In the email announcing the graduation cancellation, Mortensen said “While the cancellation is necessary to help protect the health of our campus family and community, I don’t want members of the Class of 2020 to miss out on this momentous occasion in their lives.”

Mortensen said WSU looks forward to holding convocation in the spring, where all students will be able to celebrate their accomplishments.

Gabel Taylor, another fall semester graduate, said those who were involved to help plan graduation dropped the ball. He said graduates were left in the dark all semester, not knowing what to expect, and then received the news of the cancellation.

“With cases higher and higher everyday and ICUs full, it makes sense to cancel,” Taylor said. “I just feel like more could have been done to have the school celebrate all the work we have done by the graduates. Kind of like the rug got ripped out from under us.”

Allison Barlow Hess, director of public relations, said WSU is one of few universities in the state that holds a December commencement. Those who graduate this semester are still encouraged to order caps and gowns and will be honored in the spring.

Hess also mentioned that departments and colleges may hold their own virtual events.

David Ferro, dean of the College of Engineering, Applied Science and Technology, said he feels this could be a good opportunity for the university to transition to one large ceremony in the spring.

Most universities in-state simply have one large graduation ceremony in the spring; the change would bring WSU more in line with other institutions.

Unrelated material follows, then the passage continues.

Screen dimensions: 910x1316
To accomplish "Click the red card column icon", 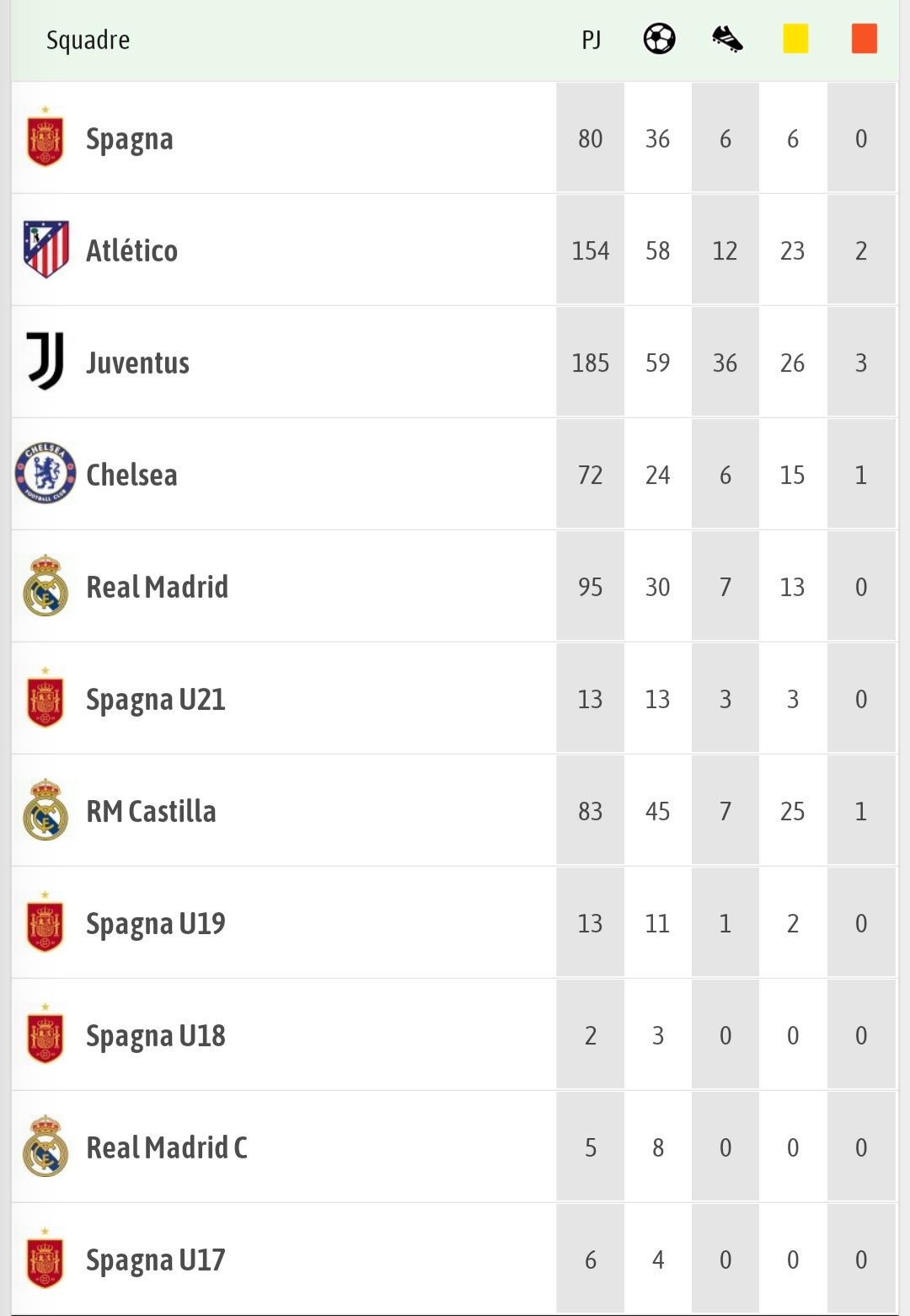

Elizabeth Bizzell, outreach and grants coordinator for the College of Health Professionals, said they will create a webpage similar to the one they had last spring that will highlight graduates and faculty awards.

The college created a webpage to help honor graduates last spring when the ceremony was delayed due to coronavirus.

Julie Rich, interim dean of the College of Social and Behavioral Sciences, said now that the president has made the official announcement, the college is beginning to plan recognition through social media and other activities.

Graduates may have mixed emotions about the ongoing cancellation of important milestones. But WSU deans and administrators are looking for creative ways to make graduates feel celebrated.